After all, policymakers are reluctant to opt for a specific post-corona strategy, sometimes for political reasons, but even more so as the result of many different and justified considerations. Developing a balanced policy is not easy and it is quite understandable that good policymakers hesitate in their decisions. However, this hesitancy contributes significantly to uncertainty and thus to a slowdown in the economic recovery. Confidence is the essential building block for economic recovery, including for generating new jobs, new investments and strong consumption growth. Confidence-building policies, even regardless of their precise content, is what we need for the near future.
Brexit is back
Clear-cut policymaking is therefore essential in the near future. This applies not only to Covid-19 issues, but to all policy areas. For example, brexit-chaos is flaring up again. Boris Johnson's threat, in the absence of an agreement with the EU by 15 October, to opt for a no-deal brexit, brings high tension to the negotiating table. Nevertheless, we believe that this shock therapy will contribute to a solution rather than pose a problem. Moreover, the economic damage of a hard brexit would be limited compared to the dramatic impact of the corona crisis. Our simulations show that in the current circumstances a 'hard brexit' would additionally cost between 0.5% and 2% of growth to the EU member states, with the greatest negative impact on Ireland, the UK's main European trading partner. Of course, it is best to avoid such an additional shock and delay in the recovery. But the damage of permanent brexit uncertainty may be greater than the damage of a no deal brexit. As such, it is time to turn the brexit page. The rudderless brexit negotiations have lasted long enough.
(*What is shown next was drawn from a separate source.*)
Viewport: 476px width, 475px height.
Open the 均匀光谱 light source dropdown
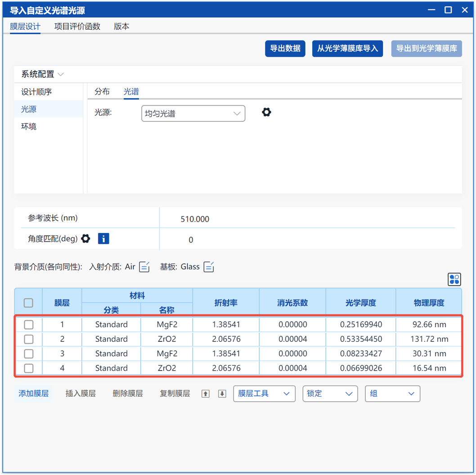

Because of the risk that policies at the national and European level will not provide the necessary clarity, we remain cautious in our forecasts for future economic growth in the eurozone. A further recovery is written in the stars, but we remain cautious in our optimism. In concrete terms, real GDP in the eurozone is expected to shrink by 8.3% in 2020. The recovery in 2021 will be limited to 5.2%, so it will take until 2023 for the European economy to fully recover from the corona shock. This annual growth pattern assumes quarterly growth of 6.7% in the third quarter of 2020 and 4.5% in the fourth quarter. In absolute terms, this seems like a bright future, but more is needed to claim the economic victory over the Covid-19 virus.